The core story is there. A family is on vacation in their RV. They go on a detour to shorten their drive time and the car appears to break down. They discover there are other people hiding in the hills and those people attack them and kidnap their baby. And then the family must fight back.

The original film is about a family from civilization versus the feral family. The film plays up the family divisions, with Big Bob’s tough Republican versus Doug’s “weak Democrat” played up big time. In fact a lot of the film is devoted to Doug becoming a violent badass. This is not an exaggeration. Doug goes from a guy barely able to think of using a gun to hand to hand violent killer. The film is pretty good at manipulating the viewer, because Doug is trying to save his baby.

The remake’s biggest alteration is that the feral family are ravaged by radiation. They are basically mutant monsters. Visually, this is really effective, though it loses something to make the Jupiter family outright inhuman monsters.

This is a decent remake and I think gorehounds will find it enjoyable.

The Saga Continues (Scream 4, 2011)

After the disappointment of My Soul to Take, Craven returned to the grounds of his second most popular Franchise. Or is it the first? I supposed I could look at the box office.

Picking up ten years after the third film, Sydney has written a book about overcoming the events of the prior films. Her book tour brings her back to Woodsboro, bringing (now) Sheriff Dewey and Gale (now married). Gale is struggling to write a fiction book. Dewey is trying to run the police department. His Deputy Judy has a clear crush on him, His other deputies are a bit inept. We also meet a new group of teens, centered around Sydney’s cousin Jill. She and her friends suddenly find themselves facing the Ghostface killer again. Who is it now? What are the motives? Is this Sydney’s fault?

Truth be told? This is a real comeback for the franchise. It is fun to be back in the presence of Sydney, Dewey and Gale. And after the second and third films began with Dewey and Gale split up, it is nice to see them together and not really angry with each other. Their only conflict occurs when Dewey suggests Gale should not be a part of the investigation.

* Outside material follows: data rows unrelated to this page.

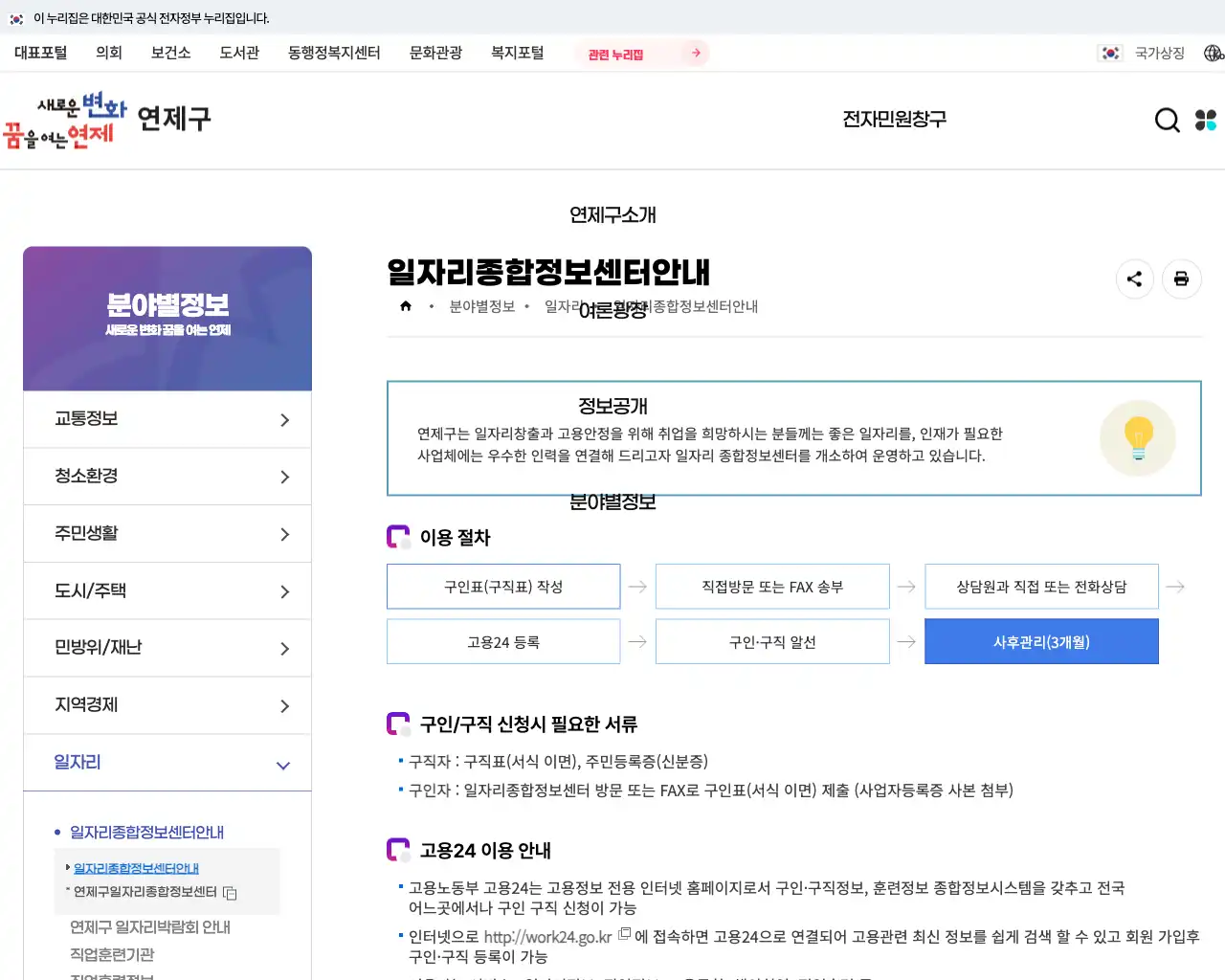Open the http://work24.go.kr link
This screenshot has height=980, width=1225.
546,938
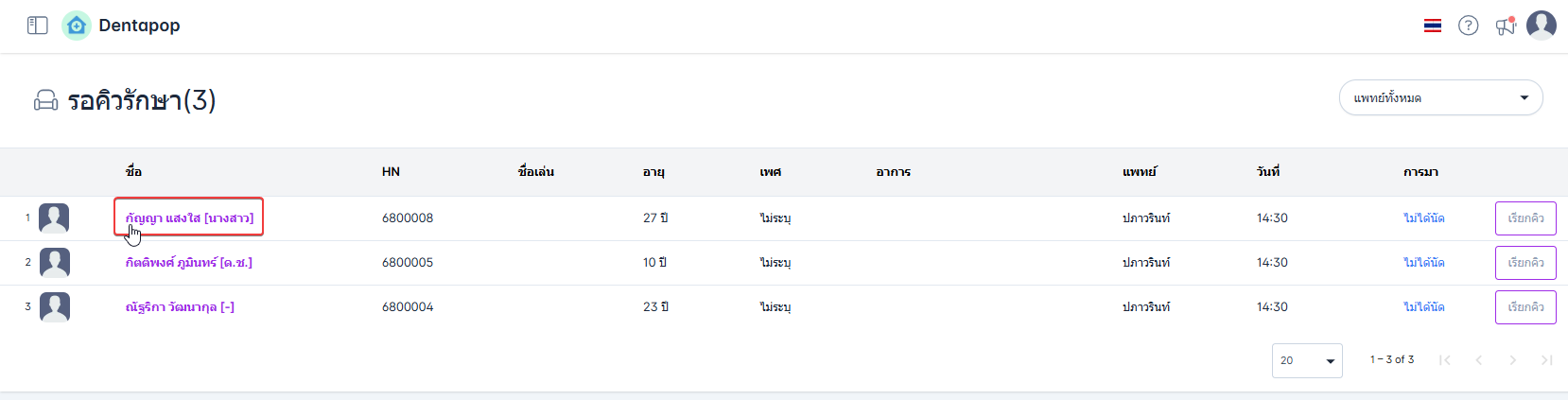Click the avatar of patient row 3

(x=54, y=307)
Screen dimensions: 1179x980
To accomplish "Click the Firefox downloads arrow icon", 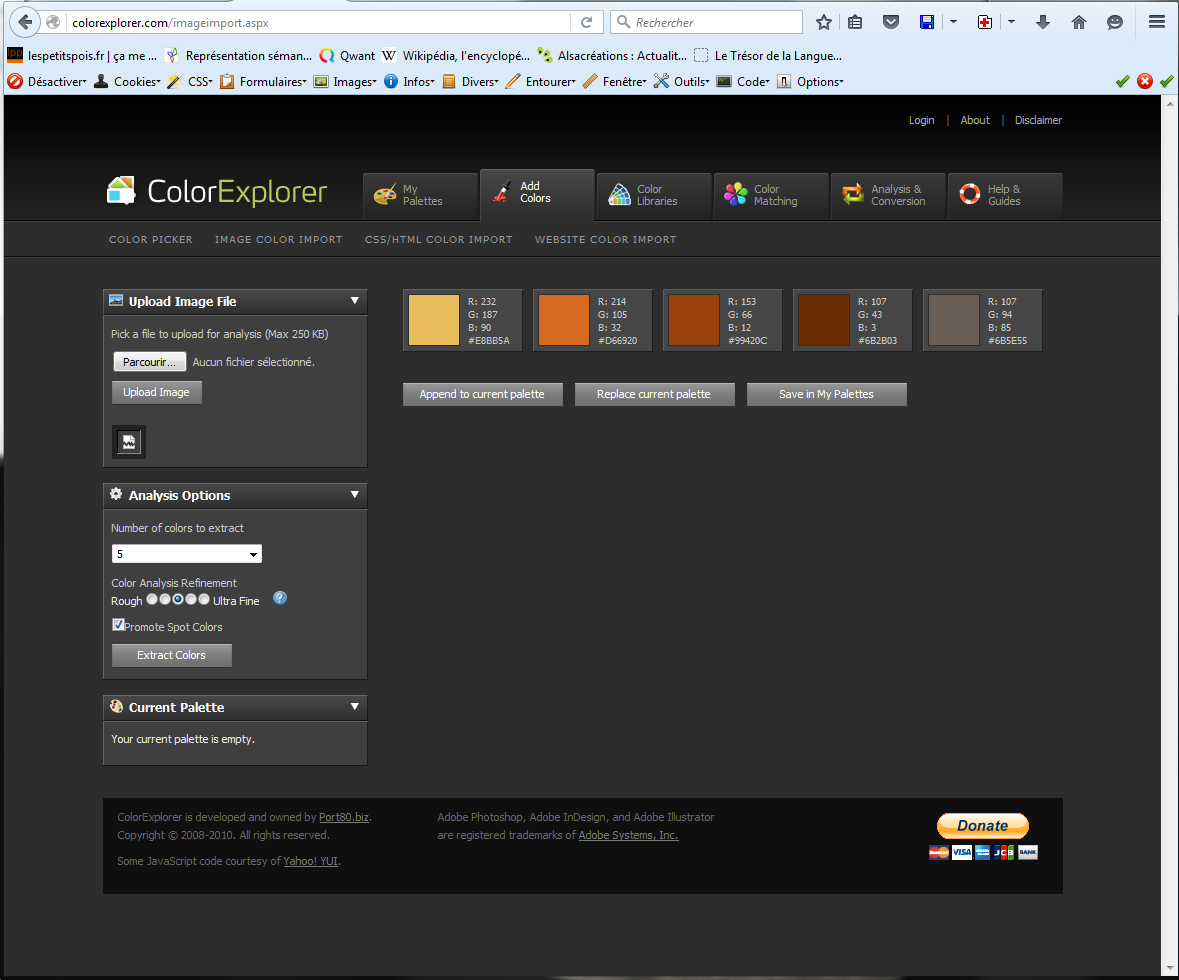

I really like the new additions to the cast, especially Hayden Panettiere’s Kirby and Deputy Judy played by Marley Shelton. The twists and motives for Ghostface in this film work so much better than the third film.

Honestly, one of the things that makes this franchise so great and re-watchable is it’s focus. Scream is the rare franchise that is not about its killer. Since Ghostface changes in every movie, the series is about the people Ghostface is a threat to. And we get to see arcs for our leads.

One of the things that really helps here, I suspect, is that this installment features the return of Kevin Williamson as writer, Williamson was the writer of the three good flicks in the series. He and Wes had a real magic with this series. And so, Craven’s filmography ends of a pretty high note, which is nice since he passed away four years later.

I am not sure how I feel about Scream 5…I mean, the core cast (and Deputy Judy) are coming back. But Williamson is not the writer and Craven, obviously, won’t be back. Maybe fresh writers and directors will bring something new. But I do have to say, Scream 4 is a great send off for Craven and a terrific new entry in the series.

Pop Horror Psychology (My Soul To Take, 2010)

After a break, Wes Craven returned with the supernatural tale My Soul to Take. Opening on a couple anticipating the birth of their second child, it is revealed the husband is dealing with multiple personalities. One is the Riverton Ripper. After he calls his therapist, the Ripper goes on a rampage. The police try and take him down. The same night, seven babies are born. There is a legend he will return to claim the lives of the children.

Sixteen years later, the kids are all in high school and the community has built up a whole mythology. When the kids start dying, Bug starts trying to solve the mystery of who the killer is.

My Soul to take is a bigger mess than Cursed. It is a weird mix of bad psychology and weird notions that do not really pay off quite as Craven had likely hoped. This is easily one of Craven’s weakest theatrical efforts and never finds footing to overcome its weaknesses.